__The tasks__.
a - Answer the following from the blog post about Delphi, using its own facts:
(i) From whom does Delphi take its name?
(ii) How long is the stadium track at the top of the site?
(iii) Which exhibit does the post call the most important in the Delphi museum?
b - Pick up the blog post about Delphi after its last line and write what comes next.

__Article__.
------------------------------------------------------------

Starting in Delphi village.

Walking towards the Delphi archeological site.

Looking back towards the coast.

Information at the entrance.

Model of the original site.

Delphi takes its name from Apollo Delphinios, when the god was worshipped in the shape of a dolphin. The Delphic oracle was famous throughout Greece. The French school began excavating the site in 1892 and a museum next to the site houses most of the important finds. Truly, a must-visit place in Greece. I am uploading just a few of the 95 photos I have taken.

Beautiful mosaic floors.

Start of the sacred way.

The retaining wall for the Temple of Apollo – craftsmanship as good as at Machu Picchu in Peru.

The remains of the tripod of Plataea with the temple of Apollo behind.

Looking down at the base of the temple of Apollo.

Temple of Apollo with the floor recess where the oracle of Delphi resided.

The theatre of Delphi.

At the very top, the stadium with the track 178 m long. The athletes must have been knackered by the time they got to this altitude.

The museum – philosopher on the left.

The Naxian Sphinx.

Statue of the athlete Agias (330 BC)

Bronze incense burner (460 BC)

The bronze statue of the charioteer – the most important exhibit in the Delphi museum (474 BC)

On Monday, a favourable easterly will carry us back west to the Ionian islands, to continue our cruising.

Cheers for now.

Greece – Navplion to Zakynthos.

Route: Navplion to Zakynthos.

------------------------------------------------------------

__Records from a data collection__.
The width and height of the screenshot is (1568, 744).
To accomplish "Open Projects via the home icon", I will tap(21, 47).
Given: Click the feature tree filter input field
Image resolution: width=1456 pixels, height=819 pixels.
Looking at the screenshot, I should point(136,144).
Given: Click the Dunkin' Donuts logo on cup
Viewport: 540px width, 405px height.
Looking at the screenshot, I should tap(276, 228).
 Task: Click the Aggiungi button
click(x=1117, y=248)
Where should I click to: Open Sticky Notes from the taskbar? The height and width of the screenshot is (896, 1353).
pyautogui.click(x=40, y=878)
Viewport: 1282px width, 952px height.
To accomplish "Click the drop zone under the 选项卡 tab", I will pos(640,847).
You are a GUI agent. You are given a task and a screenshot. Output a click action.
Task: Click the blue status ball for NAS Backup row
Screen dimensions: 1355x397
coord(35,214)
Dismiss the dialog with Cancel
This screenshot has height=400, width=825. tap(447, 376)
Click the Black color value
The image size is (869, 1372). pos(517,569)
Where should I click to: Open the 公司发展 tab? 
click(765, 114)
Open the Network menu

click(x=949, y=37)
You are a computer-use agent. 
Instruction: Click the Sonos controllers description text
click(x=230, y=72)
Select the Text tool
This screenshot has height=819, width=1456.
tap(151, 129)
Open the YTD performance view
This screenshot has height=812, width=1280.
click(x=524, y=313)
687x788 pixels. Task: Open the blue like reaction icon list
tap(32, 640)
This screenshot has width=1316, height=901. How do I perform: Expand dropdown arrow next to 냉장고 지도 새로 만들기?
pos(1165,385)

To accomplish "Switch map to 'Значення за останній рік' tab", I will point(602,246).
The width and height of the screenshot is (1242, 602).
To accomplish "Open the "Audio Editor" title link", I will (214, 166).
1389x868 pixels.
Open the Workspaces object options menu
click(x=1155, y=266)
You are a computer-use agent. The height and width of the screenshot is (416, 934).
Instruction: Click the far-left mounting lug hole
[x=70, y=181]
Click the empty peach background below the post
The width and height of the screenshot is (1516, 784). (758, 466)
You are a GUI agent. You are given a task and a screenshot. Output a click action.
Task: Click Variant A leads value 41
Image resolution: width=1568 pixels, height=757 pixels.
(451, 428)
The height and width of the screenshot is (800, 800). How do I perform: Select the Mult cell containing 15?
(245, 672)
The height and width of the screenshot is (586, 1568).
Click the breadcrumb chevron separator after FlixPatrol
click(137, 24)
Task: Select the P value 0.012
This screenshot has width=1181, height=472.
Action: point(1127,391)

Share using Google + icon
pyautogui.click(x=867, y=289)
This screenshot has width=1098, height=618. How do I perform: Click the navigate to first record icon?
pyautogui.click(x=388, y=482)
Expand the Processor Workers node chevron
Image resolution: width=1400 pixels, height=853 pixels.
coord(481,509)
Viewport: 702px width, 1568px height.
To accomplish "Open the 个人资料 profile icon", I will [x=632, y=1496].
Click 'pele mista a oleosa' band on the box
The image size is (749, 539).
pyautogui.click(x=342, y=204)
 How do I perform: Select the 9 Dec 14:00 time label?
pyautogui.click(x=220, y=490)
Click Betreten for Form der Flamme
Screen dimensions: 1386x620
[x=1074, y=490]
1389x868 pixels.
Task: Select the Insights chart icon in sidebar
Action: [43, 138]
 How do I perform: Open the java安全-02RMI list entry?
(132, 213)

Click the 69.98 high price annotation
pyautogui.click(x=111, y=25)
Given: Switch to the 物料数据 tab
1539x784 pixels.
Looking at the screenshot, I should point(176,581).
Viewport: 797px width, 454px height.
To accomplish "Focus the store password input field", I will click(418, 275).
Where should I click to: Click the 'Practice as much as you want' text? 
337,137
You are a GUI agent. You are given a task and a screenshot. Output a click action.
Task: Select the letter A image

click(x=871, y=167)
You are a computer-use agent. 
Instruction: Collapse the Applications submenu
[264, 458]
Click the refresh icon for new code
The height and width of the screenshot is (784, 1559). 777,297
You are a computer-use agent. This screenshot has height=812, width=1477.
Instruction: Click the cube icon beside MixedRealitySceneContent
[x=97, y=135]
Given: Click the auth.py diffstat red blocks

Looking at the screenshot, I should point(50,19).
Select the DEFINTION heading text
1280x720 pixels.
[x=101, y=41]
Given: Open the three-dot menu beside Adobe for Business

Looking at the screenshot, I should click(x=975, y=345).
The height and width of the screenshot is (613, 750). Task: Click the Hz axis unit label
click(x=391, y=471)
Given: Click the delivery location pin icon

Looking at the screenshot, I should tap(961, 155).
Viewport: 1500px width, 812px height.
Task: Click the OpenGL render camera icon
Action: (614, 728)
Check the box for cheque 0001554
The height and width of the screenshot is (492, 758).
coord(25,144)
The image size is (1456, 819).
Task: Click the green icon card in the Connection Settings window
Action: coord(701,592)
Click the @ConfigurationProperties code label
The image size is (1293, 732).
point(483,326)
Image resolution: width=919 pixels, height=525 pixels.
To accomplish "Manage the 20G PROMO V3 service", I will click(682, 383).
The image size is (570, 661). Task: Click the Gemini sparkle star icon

------------------------------------------------------------

__Task responses__.
a -
(i) Apollo Delphinios, when the god was worshipped in the shape of a dolphin.
(ii) 178 m.
(iii) The bronze statue of the charioteer (474 BC).

b -
We couldn’t really motor from Navplion after the cyclone, due to a stern line caught in the propeller, but fortunately there was a good wind to sail the short 10 mile hop to Astrous on the eastern Peloponnese coast. We arrived to tie up next to about 12 other yachts in the harbour –  the crews of which were shell shocked after the cyclone hit them. Evidently, the winds here peaked at 60 knots with waves breaking 5 metres high over the harbour breakwater to swamp some of the boats. We were glad to have been 10 miles north.

Astrous harbour.

Astrous is a gem of a place, with lovely walks, friendly people and tavernas serving traditional food. We stayed for two days to dry things out, do the washing and fill the water and diesel tanks.

Astrous town from the Venetian castle.

Michelle dived to clear the prop of rope and fishing lines, as the water was settling down and visibility improved. Our next stop was Kiparissi, 38 nm further south on this magnificent coast. We met up with James Foot and his partner Wallace for sundowners on Esprit. Rob Wallace put us in touch with this exceptional water colour artist.

Michelle cut all of this from the prop.

Kiparissi houses along the harbour.

Kiparissi: Esprit tied up to the small mole.

Doing the 5km walk to this remote chapel south of Kiparissi.

Looking back to Kiparissi.

Couldn’t resist ringing the bell.

Chatting with a friendly Scottish expat over coffee.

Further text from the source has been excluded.